まずは「はるやま吉祥寺店」(東京都武蔵野市吉祥寺東町1-7-1ハタビル)と「はるやま岡山大安寺店」(岡山県岡山市北区大安寺南町1-7-24)の2店舗で28日から試験提供をスタートする。利用料は無料。その後、効果検証を経て導入店舗を30店舗まで拡大し、将来的には全店舗で導入したいとしている。
コラボの到達点
はるやま商事 代表取締役社長の中村宏明氏は、同社がファッション業界にありながらも消費者の健康サポートを考えた取り組みを続けてきたことを強調する。「スーツはビジネスパーソンにとって、1日でイチバン長く時間を共にする服です。ストレスなく着て欲しい」と中村氏。タニタとは2017年から共同で「歩きたくなるスーツ i-Suit SUPPORTED BY TANITA」を開発したり、はるやま店舗内にタニタの体組成計による健康チェックコーナーを設置するなどしてきた。その流れで、今回の新サービスも生まれた。「採寸の過程で健康情報を付帯することで、お客様が自然と健康を意識できる環境を提供できます。これまで以上に具体的な健康サポートの提案ができるでしょう。今後、はるやまの新商品開発にも活かしていきます」(中村氏)と意欲をみせる。

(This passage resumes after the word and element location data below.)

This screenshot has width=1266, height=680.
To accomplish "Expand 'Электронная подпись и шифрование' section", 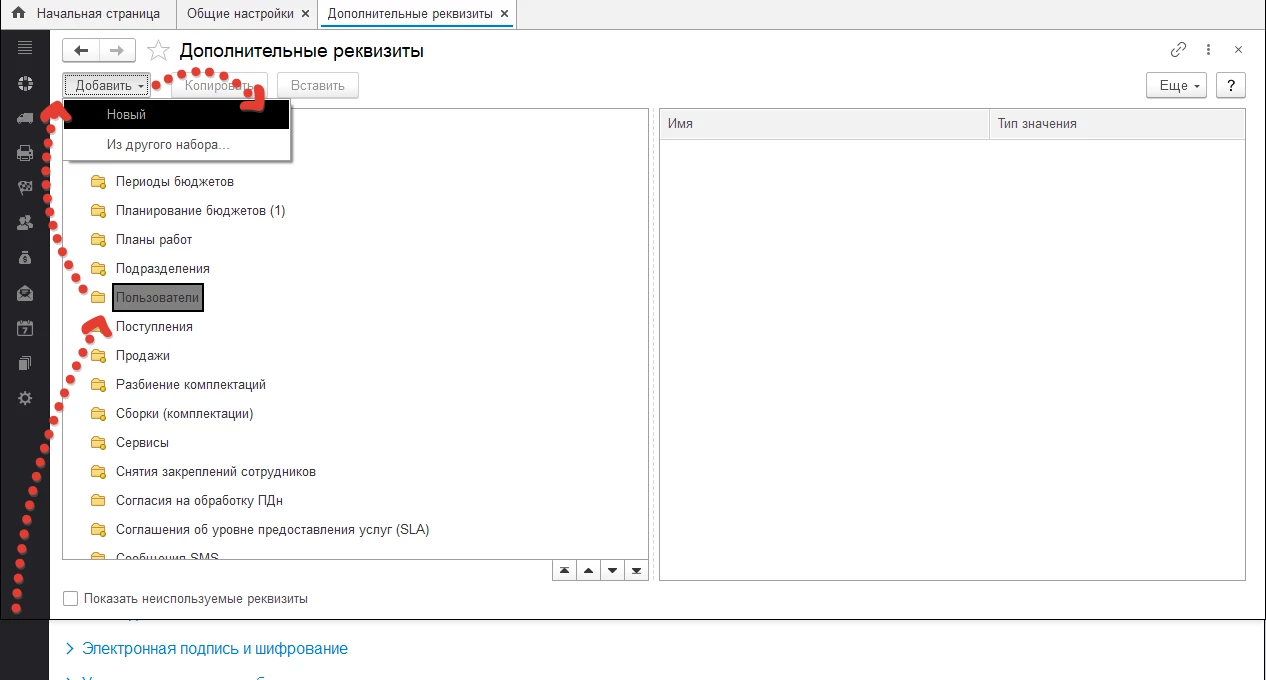I will [x=214, y=649].
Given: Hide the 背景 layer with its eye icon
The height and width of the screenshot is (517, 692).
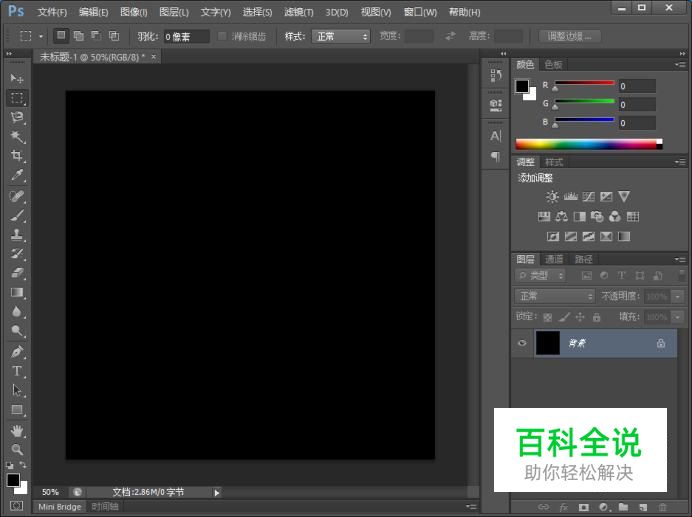Looking at the screenshot, I should coord(522,343).
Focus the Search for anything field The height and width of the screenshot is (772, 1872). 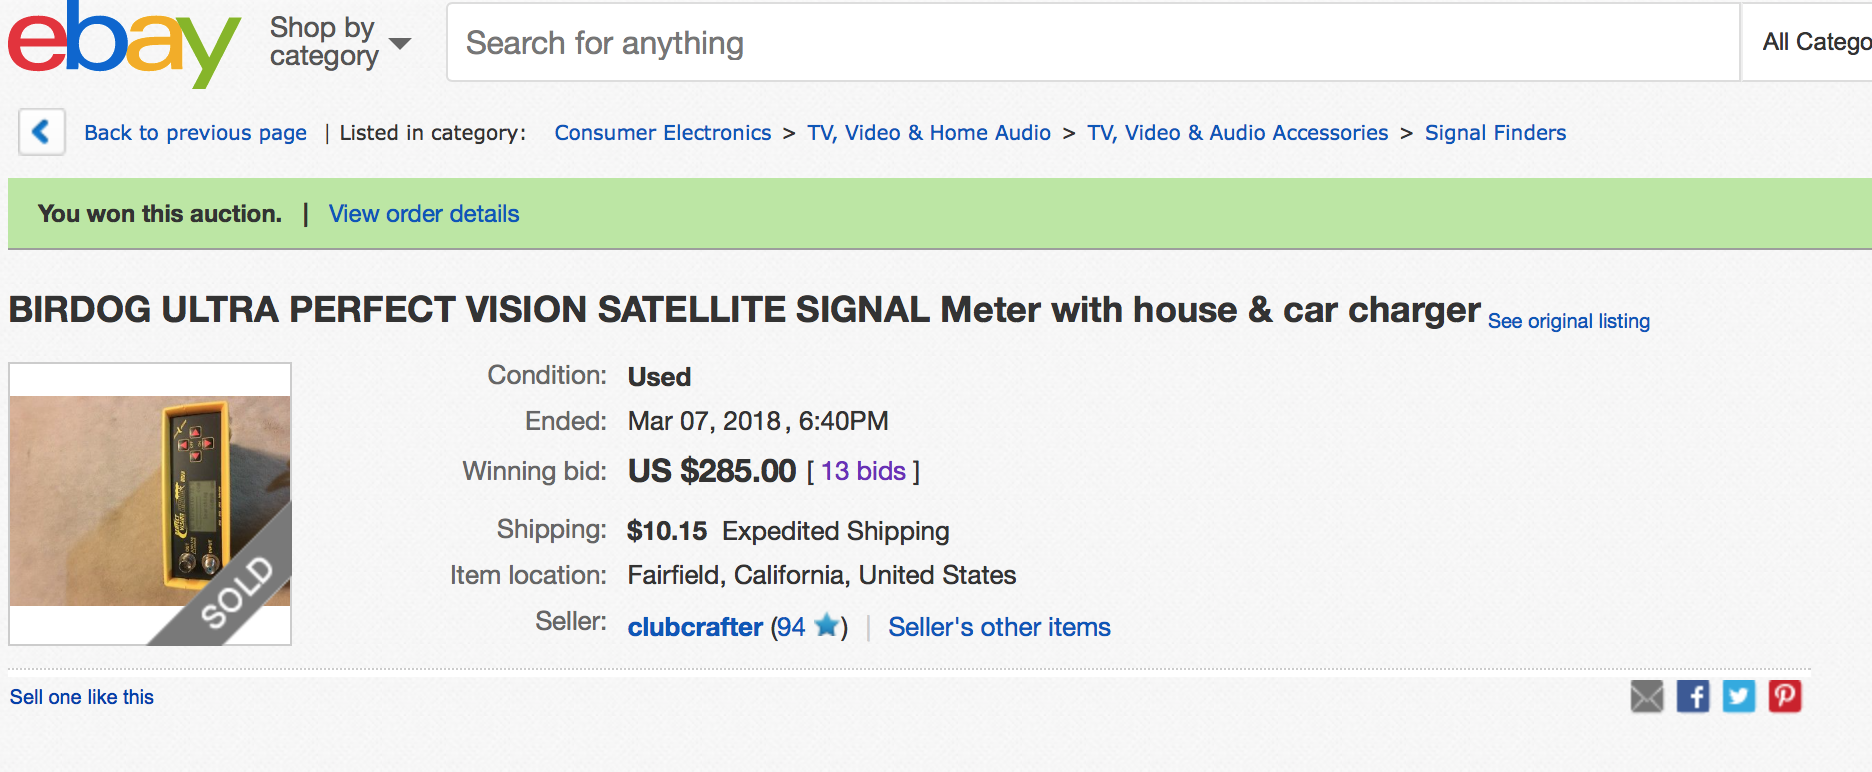pos(1090,43)
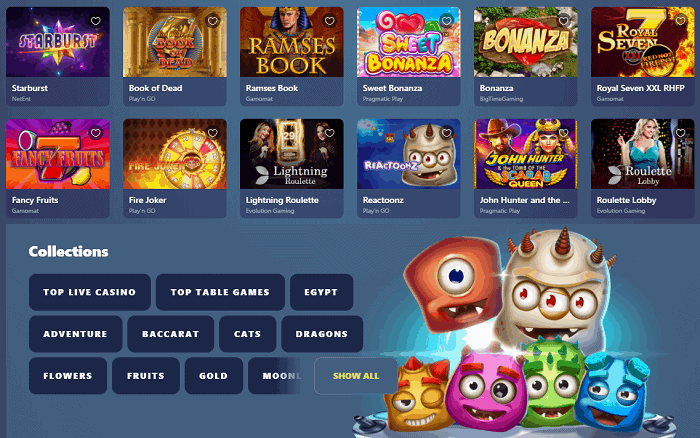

一方で、タニタ 代表取締役社長の谷田千里氏は「はるやま商事様は『スーツで日本を健康に』を掲げており、これは弊社のミッション『日本を健康に』と合致します。そこで、ファッションと健康づくりを融合した様々なサービスを一緒に展開してきました。今回の新サービスは、両社によるコラボのひとつの到達点。今後も一緒に、常に先を見越した技術や商品、サービスに挑戦していきます」と説明した。このあと、ステージ上では中村氏、谷田氏が実際に体組成計に乗ってスーツのサイズを測るデモを披露。両者には、それぞれの体型にピッタリと合ったスーツが提案されていた。